> [Tasks for this exercise]
1 – Repeat word for word the section of the capital investments passage below that opens with the words containing "Too many firms" and closes with "of this nature.".
2 – Render this sentence from the capital investments passage below in Spanish: "As is commonly accepted, a dollar received today is worth more than the same dollar received at a future date."

> [Source text]
<<<<
Companies have procedures and guidelines for all activities. However, no system of management information can be so all-inclusive that it provides automatic solutions to every business problem. One group of decisions which continually challenges managers is that of alternative capital investments. Investment selection alternatives center around make or buy decisions, replacement or repair of equipment, addition or divestiture of business units (or product lines), and alternative co-mixture of products.
Evaluation of capital investments has as its foundation, the principle that capital productivity can be measured by the return on investment which arise in future periods. As is commonly accepted, a dollar received today is worth more than the same dollar received at a future date. Also, as inflation continues to remain a significant force in the world’s economics, the cost of capital expenditures in the future remains uncertain, except for the likelihood that costs will rise. Thus, the manager is faced with two alternatives: 1) he can spend now and receive something back immediately, or 2) he can spend now but not receive anything until later. Therefore, a problem arises centering around measurement and comparison of costs spread over time. This is complicated by the fact that alternative investments are not identical in size, nature, scope, length of time or benefits.
Too many firms use imprecise methods to estimate if capital expenditures are necessary and if the benefits are realistically attainable. Therefore, the purpose of this paper is three-fold. First, to briefly describe the Delphi technique which attempts to effectively use informed intuitive reasoning in forecasting returns on capital projects; second, to review a capital expenditure simulation model which •uses the Delphi results as inputs; and last, to demonstrate and discuss problems which arise during the implementation of such tools of this nature.
>>>>
> [Data provided]
<<<<
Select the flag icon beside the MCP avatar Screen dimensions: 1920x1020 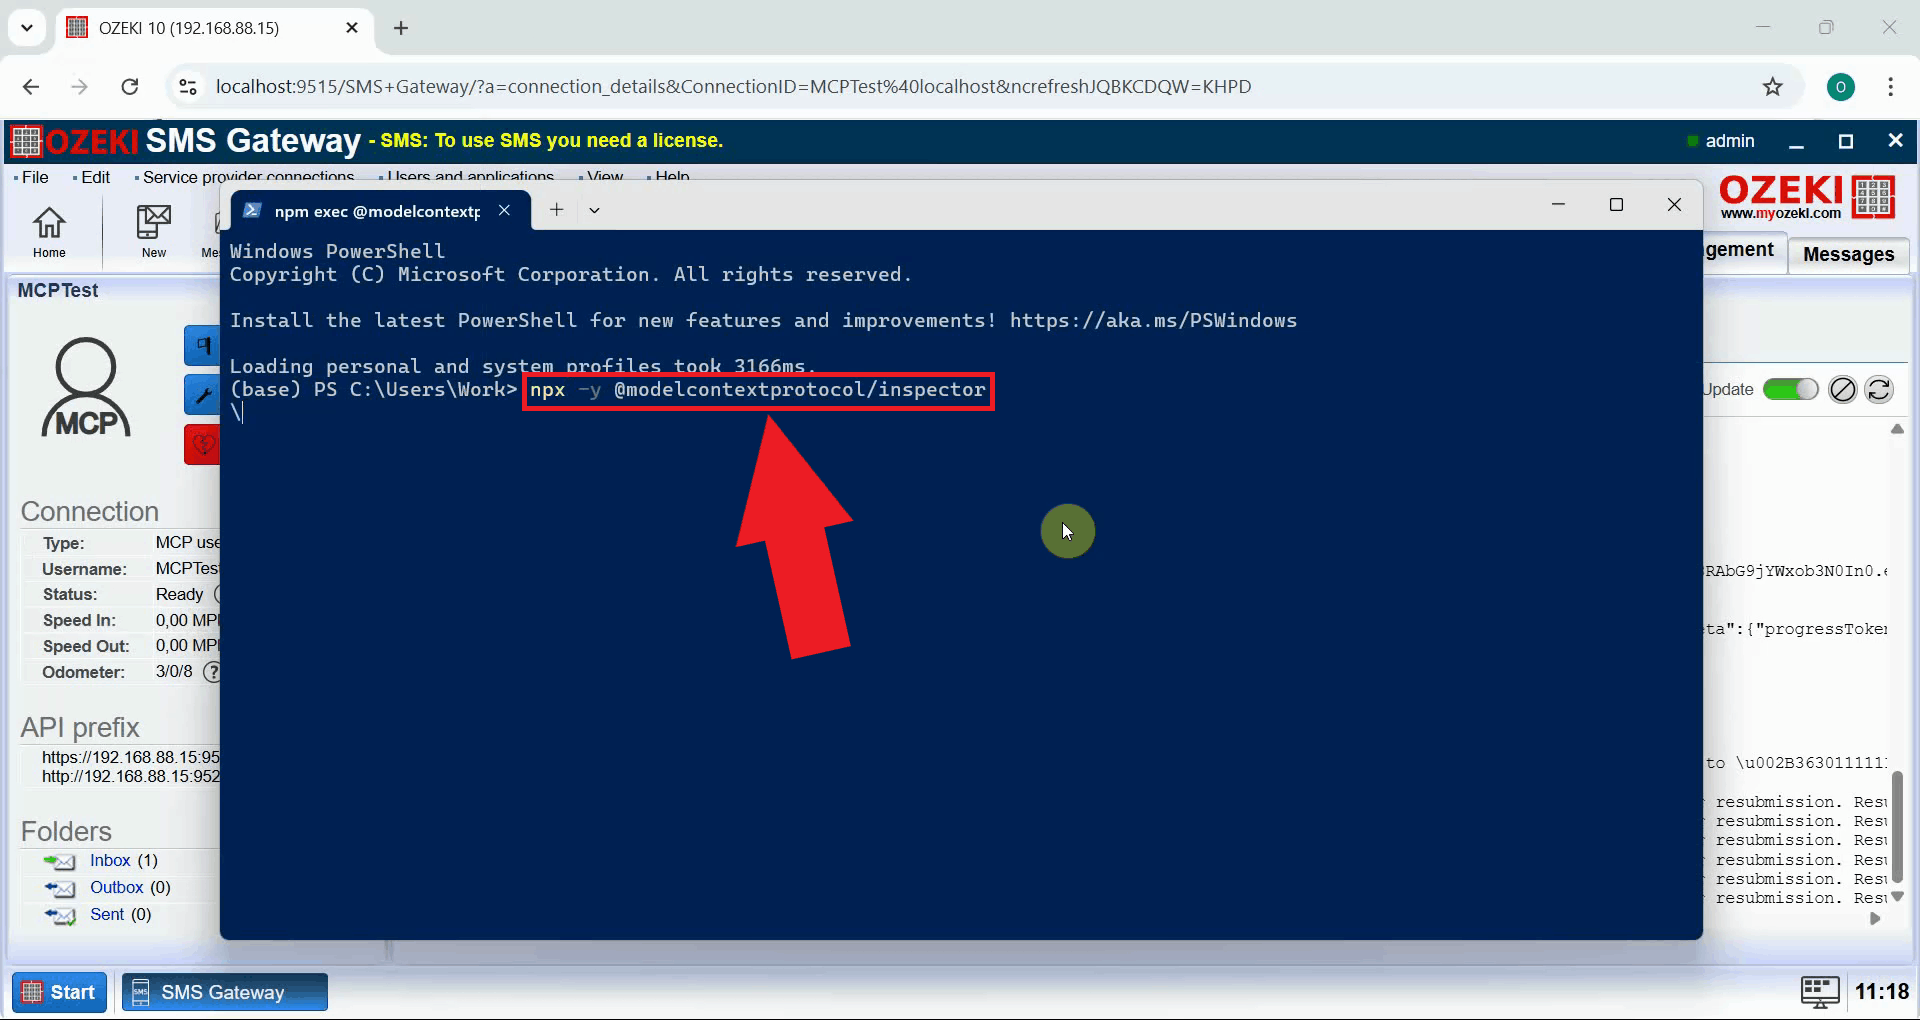pos(202,344)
>>>>
> [List of solutions]
1 –
Too many firms use imprecise methods to estimate if capital expenditures are necessary and if the benefits are realistically attainable. Therefore, the purpose of this paper is three-fold. First, to briefly describe the Delphi technique which attempts to effectively use informed intuitive reasoning in forecasting returns on capital projects; second, to review a capital expenditure simulation model which •uses the Delphi results as inputs; and last, to demonstrate and discuss problems which arise during the implementation of such tools of this nature.

2 – Como se acepta comúnmente, un dólar recibido hoy vale más que el mismo dólar recibido en una fecha futura.